✉️ Setting up a personal email server

2021/02/13 by Paulo Pereira

~/categories/Linux #Linux #Debian #Vultr #Namecheap

I’ve been using my own personal email server for the last week.

These are my notes, inspired by Luke’s Smith emailwiz script.

Requirements

To setup your own email server you need to:

Server setup

I’ll be using Vultr to setup my email server.

You can get 100$ credit by using Luke Smith’s reference link. You can find it in his video description.

I chose a Debian 10 Cloud Compute machine in New York whith a 10 GB SSD, 1 CPU, 512MB of Memory and 500GB Bandwidth, for $3.50/month. Don’t forget to enable IPv6.

Make sure the 25, 933 and 587 ports are open. In the case of Vultr you must open a ticket and ask for it, because port 25 is closed.
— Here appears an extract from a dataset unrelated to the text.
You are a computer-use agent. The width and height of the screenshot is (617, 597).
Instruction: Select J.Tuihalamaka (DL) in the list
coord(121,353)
In Vultr you can also setup a firewall. Make sure to open the 25, 933 and 587 ports and the 22 port for ssh.

Domain name

My domain name provider is Namecheap.

I’m using a ‘mail’ sub-domain. This way my setup is using ‘mail’ as the Host in the DNS records, instead of ‘@’.
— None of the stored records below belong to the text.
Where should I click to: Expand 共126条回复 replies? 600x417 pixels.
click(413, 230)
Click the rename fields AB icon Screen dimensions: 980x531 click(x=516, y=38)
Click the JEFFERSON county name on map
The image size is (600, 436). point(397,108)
The difference is that I’ll be accessing my email server using ‘mail.mydomain.com’ instead of just ‘mydomain.com’. The reason is the fact that I’m already using ‘mydomain.com’ with another server.

Setup two A records with your server IPv4 address and two AAA records with your server IPv6 address.

Type Host Value
A Record mail 10.11.12.13
A Record www.mail 10.11.12.13
AAAA Record mail 1234:aaaa:0:12ab:1111a:bcd:ffff:4444
AAAA Record www.mail 1234:aaaa:0:12ab:1111a:bcd:ffff:4444

Also, add a MX record for your mail. Even if you are using ‘mydomain.com’ to point to the server, use ‘mail.mydomain.com’ in the MX record.

Type Host Value Priority
MX Record @ mail.mydomain.com. 10

Accessing your server

You can access your server with ssh.

ssh root@mail.mydomain.com

Copy your ssh key to the server so you don’t need to write your password every time.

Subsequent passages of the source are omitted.